# Track Vents?



## [email protected] (Jan 18, 2019)

My raceway is coming along quite nicely. It’s construction is one upside through my Covid self isolation. I currently have glued my aprons (big thanks to Brad Bowman for their fabrication) and am filling and sanding joint imperfections. I started filling the slots and each joints and thought, “Maybe these are vents and shouldn’t be filled.” Am I correct, are these vents and should remain open or is it ok to cover them up?


----------



## alpink (Aug 22, 2010)

go ahead, cover them.
they are slots to allow the sections to snap together ans take apart easier.
you seem to be making a permanent layout, so there will be no need for those slots anymore.

let's see some pics as you proceed.


----------



## Milton Fox Racing (May 27, 2014)

I've never seen that type of connection before - interesting. Can your remind what track brand it is? To me it looks like the 'vents' act as engineered compression springs to maintain the track power feed and I wouldnt close them in to allow for contraction and expansion.

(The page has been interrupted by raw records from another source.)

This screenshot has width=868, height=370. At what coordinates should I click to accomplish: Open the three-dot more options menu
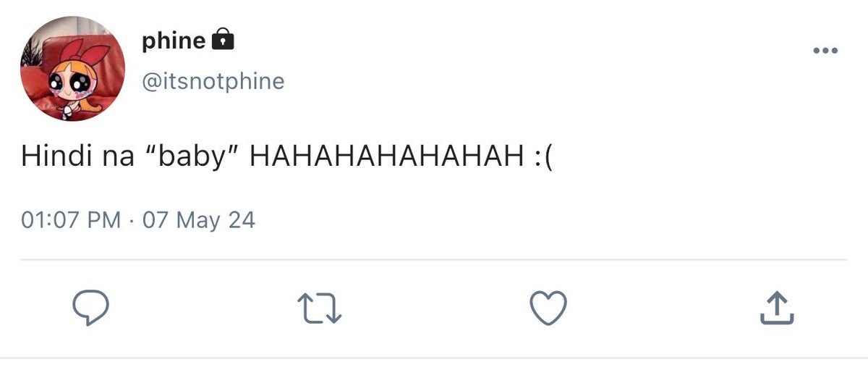(x=825, y=51)

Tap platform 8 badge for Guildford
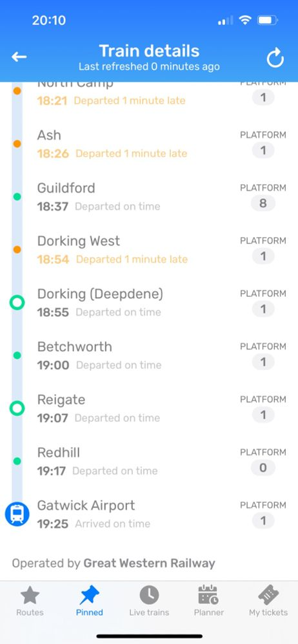click(263, 204)
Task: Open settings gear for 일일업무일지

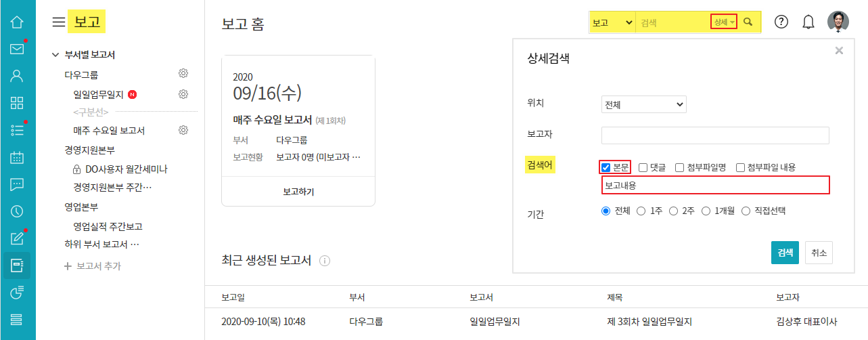Action: point(183,94)
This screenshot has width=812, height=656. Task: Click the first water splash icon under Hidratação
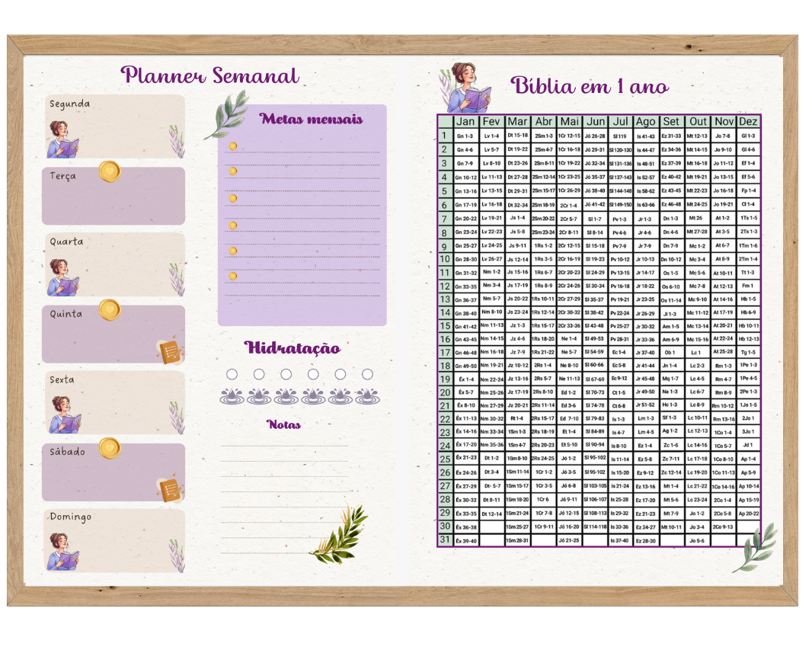[x=232, y=395]
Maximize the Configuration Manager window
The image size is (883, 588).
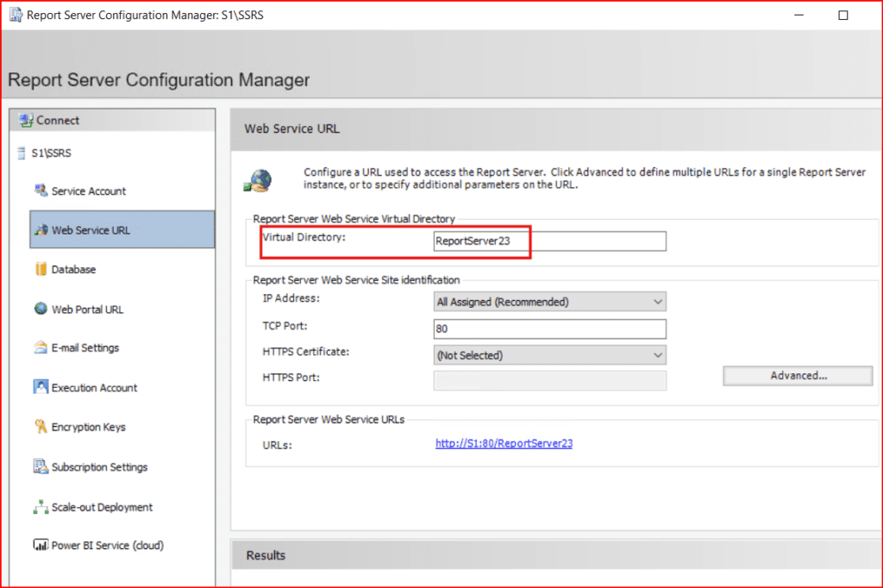pos(843,16)
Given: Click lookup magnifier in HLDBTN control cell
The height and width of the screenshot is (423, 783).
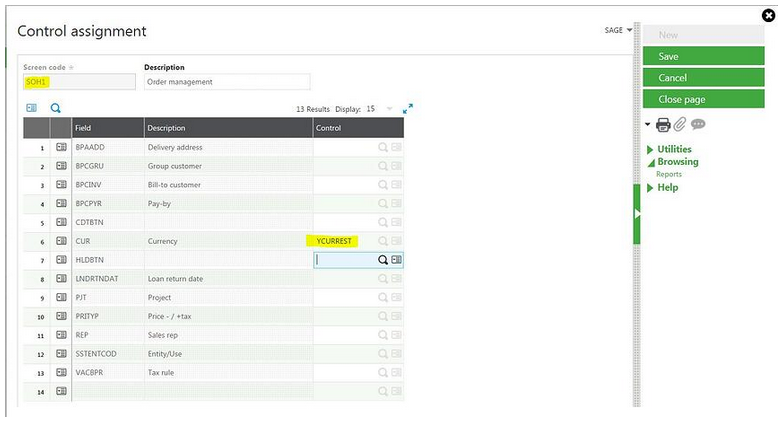Looking at the screenshot, I should pyautogui.click(x=382, y=260).
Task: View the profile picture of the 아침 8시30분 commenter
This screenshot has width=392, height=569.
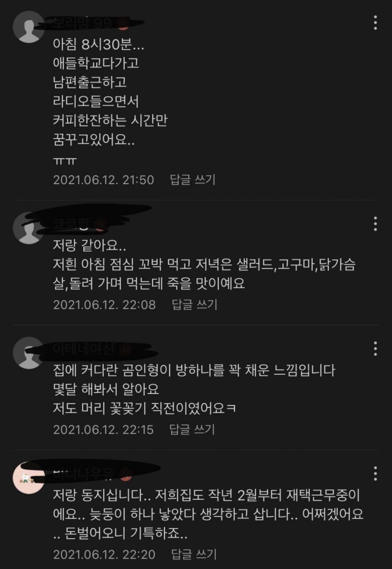Action: [29, 27]
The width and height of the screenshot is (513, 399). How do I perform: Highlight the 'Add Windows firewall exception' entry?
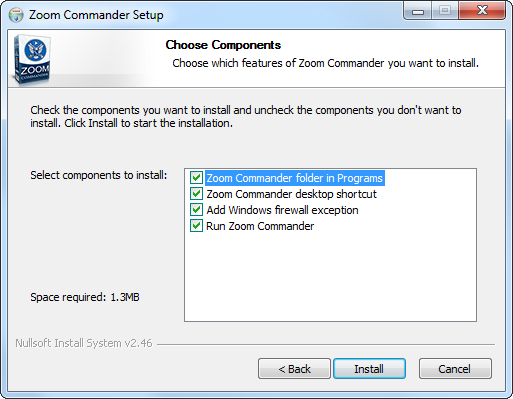[x=282, y=210]
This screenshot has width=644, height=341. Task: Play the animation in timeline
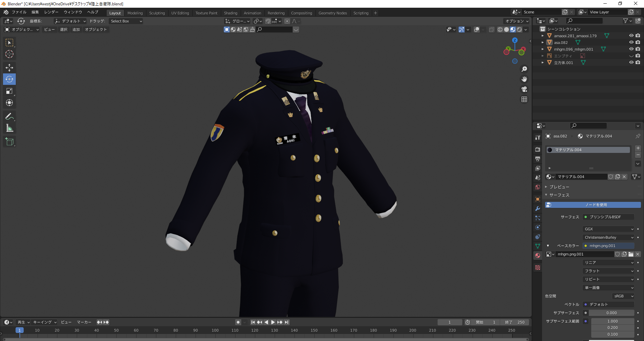[273, 322]
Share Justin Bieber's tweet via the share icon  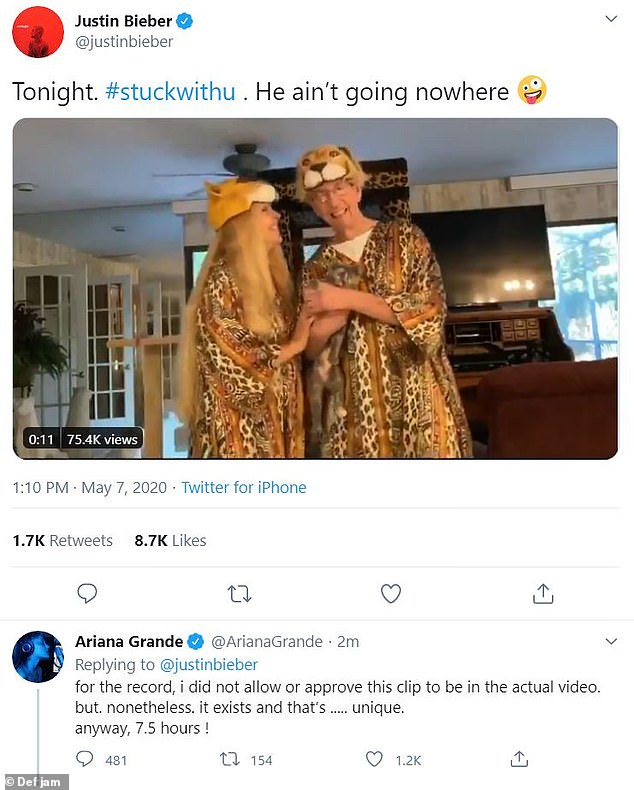543,594
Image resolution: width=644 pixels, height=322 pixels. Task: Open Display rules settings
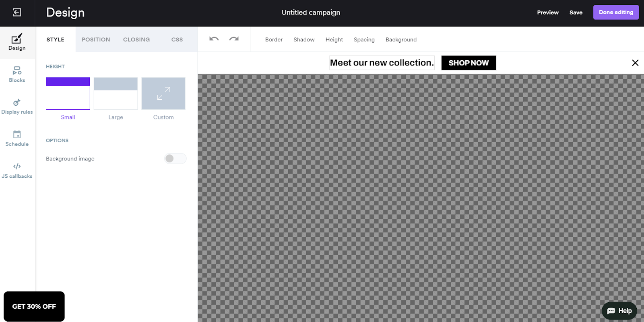tap(17, 107)
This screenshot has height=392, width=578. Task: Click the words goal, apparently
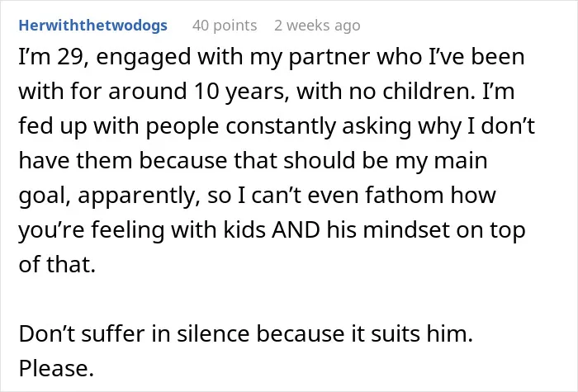point(110,196)
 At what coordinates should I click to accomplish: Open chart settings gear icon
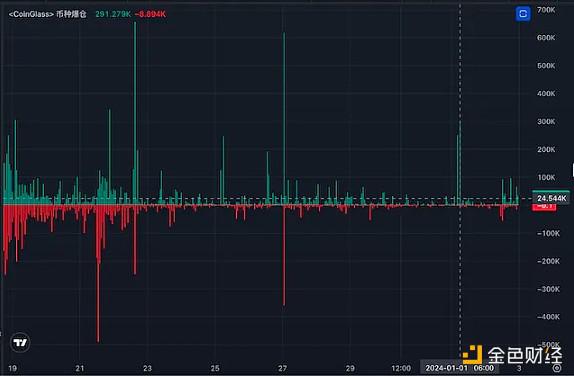pos(556,368)
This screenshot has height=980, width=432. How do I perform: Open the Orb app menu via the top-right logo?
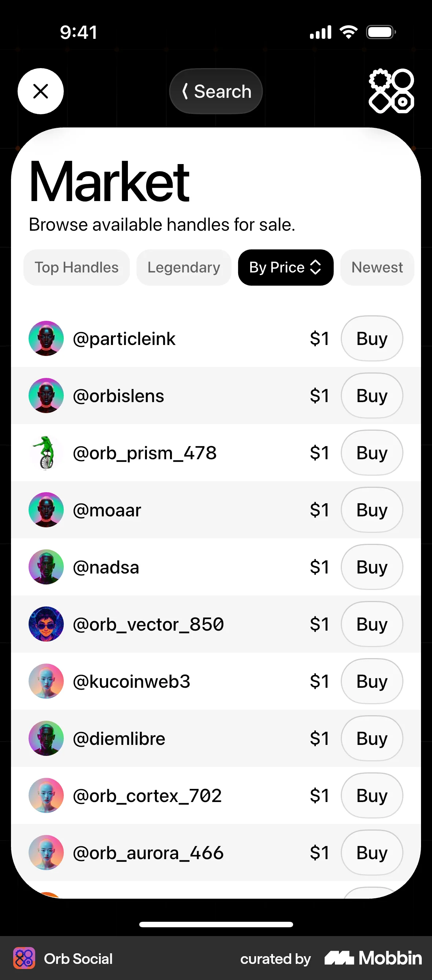(x=391, y=91)
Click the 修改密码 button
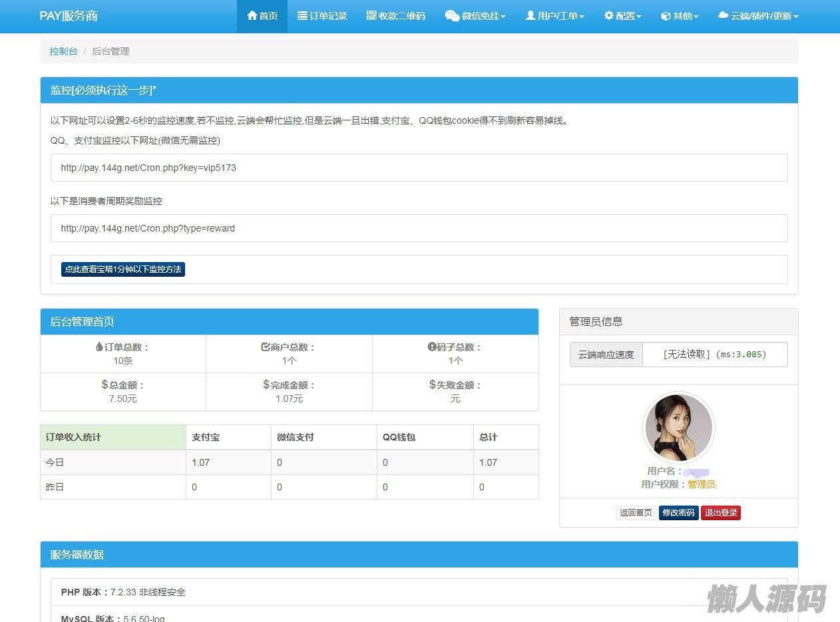 (x=678, y=513)
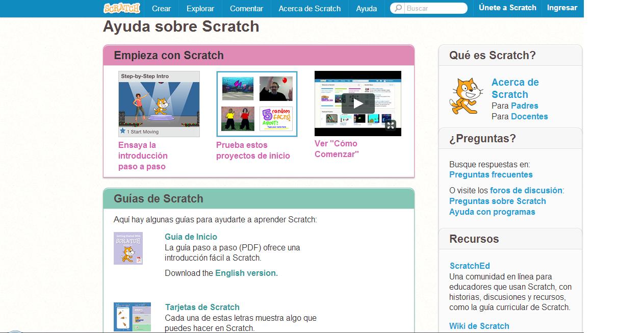Go to Acerca de Scratch in the navbar
Viewport: 644px width, 333px height.
pyautogui.click(x=308, y=8)
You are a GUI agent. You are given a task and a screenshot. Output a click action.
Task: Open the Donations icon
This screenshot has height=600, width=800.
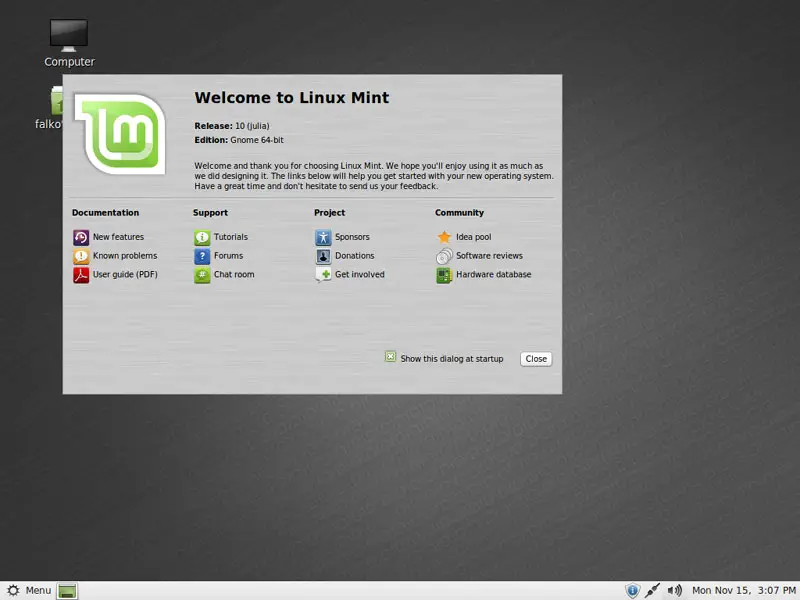323,256
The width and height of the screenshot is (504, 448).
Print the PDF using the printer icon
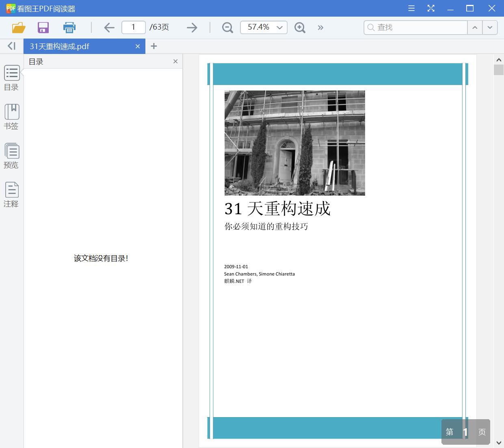click(69, 27)
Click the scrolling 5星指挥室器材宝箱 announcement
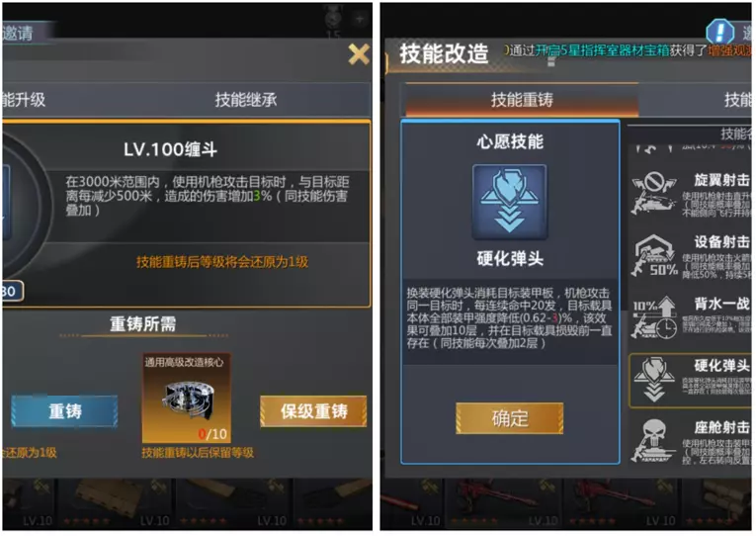The width and height of the screenshot is (756, 536). 628,50
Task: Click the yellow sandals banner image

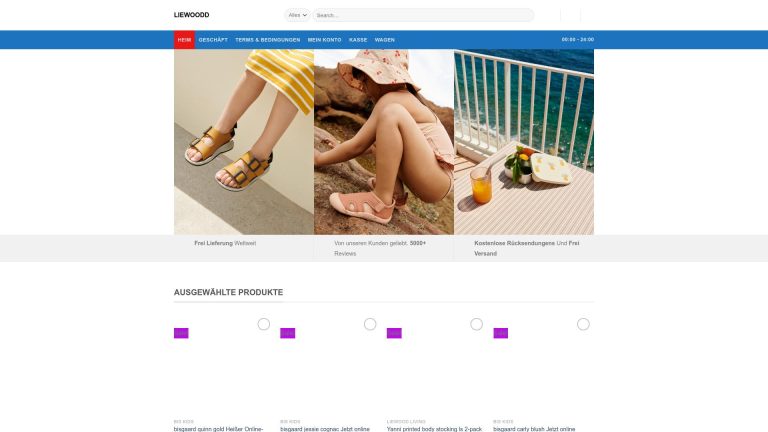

You would think the bends in the metal would serve the same purpose though - so they may not matter.


----------



## Milton Fox Racing (May 27, 2014)

alpink said:


> go ahead, cover them.
> they are slots to allow the sections to snap together ans take apart easier.
> you seem to be making a permanent layout, so there will be no need for those slots anymore.
> 
> let's see some pics as you proceed.



This makes more sense to their design.


----------



## [email protected] (Jan 18, 2019)

Thanks guys. I’m using AFX track and will fill them in. I’m not really sure if I would have gone all OCD on this build if Covid measures weren’t in place, but I am. I’ve already sanded my complete raceway and will do so again once I’ve repaired all uneven connects, filled in the slots, and covered my nails.
Then it will be one to painting the raceway. I done some research on painting and have heard good arguments for and against. That being said, I’m open to suggestions/recommendations on techniques, masking material, paint, etc.
Once I get the raceway completed, I plan on making a short video on the build. Here are a few pictures. 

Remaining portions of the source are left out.